:: WHAT YOU HAVE TO DO ::
Transcribe the entries that follow, word for word.

▼

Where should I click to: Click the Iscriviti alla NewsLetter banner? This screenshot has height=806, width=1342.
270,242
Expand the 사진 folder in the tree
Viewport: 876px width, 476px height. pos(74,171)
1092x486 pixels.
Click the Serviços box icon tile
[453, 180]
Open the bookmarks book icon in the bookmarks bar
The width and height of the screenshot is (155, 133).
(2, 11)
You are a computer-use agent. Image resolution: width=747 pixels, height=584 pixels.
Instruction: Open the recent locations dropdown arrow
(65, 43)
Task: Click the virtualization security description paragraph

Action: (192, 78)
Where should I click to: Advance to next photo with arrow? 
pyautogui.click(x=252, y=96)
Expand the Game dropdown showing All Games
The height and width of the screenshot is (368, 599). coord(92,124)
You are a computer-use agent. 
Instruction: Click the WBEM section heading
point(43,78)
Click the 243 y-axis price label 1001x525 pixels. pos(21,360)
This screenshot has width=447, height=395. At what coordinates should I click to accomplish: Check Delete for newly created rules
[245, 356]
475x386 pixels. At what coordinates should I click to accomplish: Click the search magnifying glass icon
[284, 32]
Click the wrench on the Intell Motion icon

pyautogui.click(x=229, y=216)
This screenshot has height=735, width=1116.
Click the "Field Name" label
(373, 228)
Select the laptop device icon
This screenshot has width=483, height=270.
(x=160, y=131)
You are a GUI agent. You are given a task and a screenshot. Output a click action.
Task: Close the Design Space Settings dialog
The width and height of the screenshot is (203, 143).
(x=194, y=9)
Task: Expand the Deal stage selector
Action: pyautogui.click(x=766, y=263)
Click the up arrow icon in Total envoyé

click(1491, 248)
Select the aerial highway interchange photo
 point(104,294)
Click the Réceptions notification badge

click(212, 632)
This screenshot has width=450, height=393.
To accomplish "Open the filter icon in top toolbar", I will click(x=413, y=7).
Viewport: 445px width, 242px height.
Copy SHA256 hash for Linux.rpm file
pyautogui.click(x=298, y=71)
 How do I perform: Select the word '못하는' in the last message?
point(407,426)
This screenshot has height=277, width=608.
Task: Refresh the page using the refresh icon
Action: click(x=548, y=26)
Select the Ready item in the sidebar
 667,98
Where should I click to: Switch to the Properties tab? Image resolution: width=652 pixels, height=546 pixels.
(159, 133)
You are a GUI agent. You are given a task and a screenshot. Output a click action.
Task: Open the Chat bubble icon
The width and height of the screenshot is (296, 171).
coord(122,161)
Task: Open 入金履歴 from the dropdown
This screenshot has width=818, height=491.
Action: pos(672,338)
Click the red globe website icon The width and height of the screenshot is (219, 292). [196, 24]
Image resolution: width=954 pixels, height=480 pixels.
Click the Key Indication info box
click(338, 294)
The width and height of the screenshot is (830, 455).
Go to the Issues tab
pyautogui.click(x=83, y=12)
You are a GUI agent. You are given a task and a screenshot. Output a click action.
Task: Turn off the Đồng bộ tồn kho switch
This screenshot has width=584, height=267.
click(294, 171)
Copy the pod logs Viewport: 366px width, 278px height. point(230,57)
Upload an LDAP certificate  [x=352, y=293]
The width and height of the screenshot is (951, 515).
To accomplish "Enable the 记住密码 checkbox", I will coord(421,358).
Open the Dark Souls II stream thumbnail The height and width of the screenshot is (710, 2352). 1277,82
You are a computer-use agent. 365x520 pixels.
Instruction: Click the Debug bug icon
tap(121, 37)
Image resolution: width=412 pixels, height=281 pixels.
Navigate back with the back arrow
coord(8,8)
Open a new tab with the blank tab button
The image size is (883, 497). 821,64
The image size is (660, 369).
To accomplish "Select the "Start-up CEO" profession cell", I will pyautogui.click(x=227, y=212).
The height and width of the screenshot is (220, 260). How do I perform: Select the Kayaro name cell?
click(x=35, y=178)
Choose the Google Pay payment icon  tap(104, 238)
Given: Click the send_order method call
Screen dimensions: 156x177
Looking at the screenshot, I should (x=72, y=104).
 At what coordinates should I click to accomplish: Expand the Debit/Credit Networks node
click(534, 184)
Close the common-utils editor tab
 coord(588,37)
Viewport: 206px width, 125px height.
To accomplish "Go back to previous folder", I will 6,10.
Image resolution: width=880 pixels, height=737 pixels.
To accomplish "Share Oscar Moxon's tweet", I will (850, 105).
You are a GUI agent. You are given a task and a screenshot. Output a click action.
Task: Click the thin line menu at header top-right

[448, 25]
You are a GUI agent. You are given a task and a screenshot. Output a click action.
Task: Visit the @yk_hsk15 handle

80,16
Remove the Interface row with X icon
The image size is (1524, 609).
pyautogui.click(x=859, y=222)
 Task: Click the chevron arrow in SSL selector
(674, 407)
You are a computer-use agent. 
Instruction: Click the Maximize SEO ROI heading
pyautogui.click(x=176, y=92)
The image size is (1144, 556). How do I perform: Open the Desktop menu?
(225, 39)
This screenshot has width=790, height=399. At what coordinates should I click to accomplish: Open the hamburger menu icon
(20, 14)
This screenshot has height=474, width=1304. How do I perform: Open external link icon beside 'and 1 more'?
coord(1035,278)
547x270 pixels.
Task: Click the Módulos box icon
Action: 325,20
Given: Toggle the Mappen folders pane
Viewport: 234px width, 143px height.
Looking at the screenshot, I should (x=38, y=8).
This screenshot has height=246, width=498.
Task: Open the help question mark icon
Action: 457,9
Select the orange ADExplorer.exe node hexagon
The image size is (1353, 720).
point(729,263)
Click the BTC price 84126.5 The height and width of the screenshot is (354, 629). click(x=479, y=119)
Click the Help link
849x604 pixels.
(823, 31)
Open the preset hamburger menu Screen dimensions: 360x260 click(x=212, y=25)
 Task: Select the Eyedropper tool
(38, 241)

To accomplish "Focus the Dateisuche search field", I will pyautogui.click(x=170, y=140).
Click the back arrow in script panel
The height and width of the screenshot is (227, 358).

▲

:: TASK SOLUTION ::
Where should I click to: Click the Iscriviti alla NewsLetter banner? This screenshot has height=806, width=1342.
270,242
Expand the 사진 folder in the tree
Viewport: 876px width, 476px height. pos(74,171)
1092x486 pixels.
Click the Serviços box icon tile
[453, 180]
Open the bookmarks book icon in the bookmarks bar
The width and height of the screenshot is (155, 133).
(2, 11)
You are a computer-use agent. Image resolution: width=747 pixels, height=584 pixels.
Instruction: Open the recent locations dropdown arrow
(65, 43)
Task: Click the virtualization security description paragraph

Action: (192, 78)
Where should I click to: Advance to next photo with arrow? 
pyautogui.click(x=252, y=96)
Expand the Game dropdown showing All Games
The height and width of the screenshot is (368, 599). coord(92,124)
You are a computer-use agent. 
Instruction: Click the WBEM section heading
point(43,78)
Click the 243 y-axis price label 1001x525 pixels. pos(21,360)
This screenshot has width=447, height=395. At what coordinates should I click to accomplish: Check Delete for newly created rules
[245, 356]
475x386 pixels. At what coordinates should I click to accomplish: Click the search magnifying glass icon
[284, 32]
Click the wrench on the Intell Motion icon

pyautogui.click(x=229, y=216)
This screenshot has height=735, width=1116.
Click the "Field Name" label
(373, 228)
Select the laptop device icon
This screenshot has width=483, height=270.
(x=160, y=131)
You are a GUI agent. You are given a task and a screenshot. Output a click action.
Task: Close the Design Space Settings dialog
The width and height of the screenshot is (203, 143).
(x=194, y=9)
Task: Expand the Deal stage selector
Action: pyautogui.click(x=766, y=263)
Click the up arrow icon in Total envoyé

click(1491, 248)
Select the aerial highway interchange photo
 point(104,294)
Click the Réceptions notification badge

click(212, 632)
This screenshot has width=450, height=393.
To accomplish "Open the filter icon in top toolbar", I will click(x=413, y=7).
Viewport: 445px width, 242px height.
Copy SHA256 hash for Linux.rpm file
pyautogui.click(x=298, y=71)
 How do I perform: Select the word '못하는' in the last message?
point(407,426)
This screenshot has height=277, width=608.
Task: Refresh the page using the refresh icon
Action: click(x=548, y=26)
Select the Ready item in the sidebar
 667,98
Where should I click to: Switch to the Properties tab? Image resolution: width=652 pixels, height=546 pixels.
(159, 133)
You are a GUI agent. You are given a task and a screenshot. Output a click action.
Task: Open the Chat bubble icon
The width and height of the screenshot is (296, 171).
coord(122,161)
Task: Open 入金履歴 from the dropdown
This screenshot has width=818, height=491.
Action: pos(672,338)
Click the red globe website icon The width and height of the screenshot is (219, 292). [196, 24]
Image resolution: width=954 pixels, height=480 pixels.
Click the Key Indication info box
click(338, 294)
The width and height of the screenshot is (830, 455).
Go to the Issues tab
pyautogui.click(x=83, y=12)
You are a GUI agent. You are given a task and a screenshot. Output a click action.
Task: Turn off the Đồng bộ tồn kho switch
This screenshot has width=584, height=267.
click(294, 171)
Copy the pod logs Viewport: 366px width, 278px height. point(230,57)
Upload an LDAP certificate  [x=352, y=293]
The width and height of the screenshot is (951, 515).
To accomplish "Enable the 记住密码 checkbox", I will coord(421,358).
Open the Dark Souls II stream thumbnail The height and width of the screenshot is (710, 2352). 1277,82
You are a computer-use agent. 365x520 pixels.
Instruction: Click the Debug bug icon
tap(121, 37)
Image resolution: width=412 pixels, height=281 pixels.
Navigate back with the back arrow
coord(8,8)
Open a new tab with the blank tab button
The image size is (883, 497). 821,64
The image size is (660, 369).
To accomplish "Select the "Start-up CEO" profession cell", I will pyautogui.click(x=227, y=212).
The height and width of the screenshot is (220, 260). How do I perform: Select the Kayaro name cell?
click(x=35, y=178)
Choose the Google Pay payment icon  tap(104, 238)
Given: Click the send_order method call
Screen dimensions: 156x177
Looking at the screenshot, I should (x=72, y=104).
 At what coordinates should I click to accomplish: Expand the Debit/Credit Networks node
click(534, 184)
Close the common-utils editor tab
 coord(588,37)
Viewport: 206px width, 125px height.
To accomplish "Go back to previous folder", I will 6,10.
Image resolution: width=880 pixels, height=737 pixels.
To accomplish "Share Oscar Moxon's tweet", I will (850, 105).
You are a GUI agent. You are given a task and a screenshot. Output a click action.
Task: Click the thin line menu at header top-right

[448, 25]
You are a GUI agent. You are given a task and a screenshot. Output a click action.
Task: Visit the @yk_hsk15 handle

80,16
Remove the Interface row with X icon
The image size is (1524, 609).
pyautogui.click(x=859, y=222)
 Task: Click the chevron arrow in SSL selector
(674, 407)
You are a computer-use agent. 
Instruction: Click the Maximize SEO ROI heading
pyautogui.click(x=176, y=92)
The image size is (1144, 556). How do I perform: Open the Desktop menu?
(225, 39)
This screenshot has width=790, height=399. At what coordinates should I click to accomplish: Open the hamburger menu icon
(20, 14)
This screenshot has height=474, width=1304. How do I perform: Open external link icon beside 'and 1 more'?
coord(1035,278)
547x270 pixels.
Task: Click the Módulos box icon
Action: 325,20
Given: Toggle the Mappen folders pane
Viewport: 234px width, 143px height.
Looking at the screenshot, I should (x=38, y=8).
This screenshot has height=246, width=498.
Task: Open the help question mark icon
Action: 457,9
Select the orange ADExplorer.exe node hexagon
The image size is (1353, 720).
point(729,263)
Click the BTC price 84126.5 The height and width of the screenshot is (354, 629). click(x=479, y=119)
Click the Help link
849x604 pixels.
(823, 31)
Open the preset hamburger menu Screen dimensions: 360x260 click(x=212, y=25)
 Task: Select the Eyedropper tool
(38, 241)

To accomplish "Focus the Dateisuche search field", I will pyautogui.click(x=170, y=140).
Click the back arrow in script panel
The height and width of the screenshot is (227, 358).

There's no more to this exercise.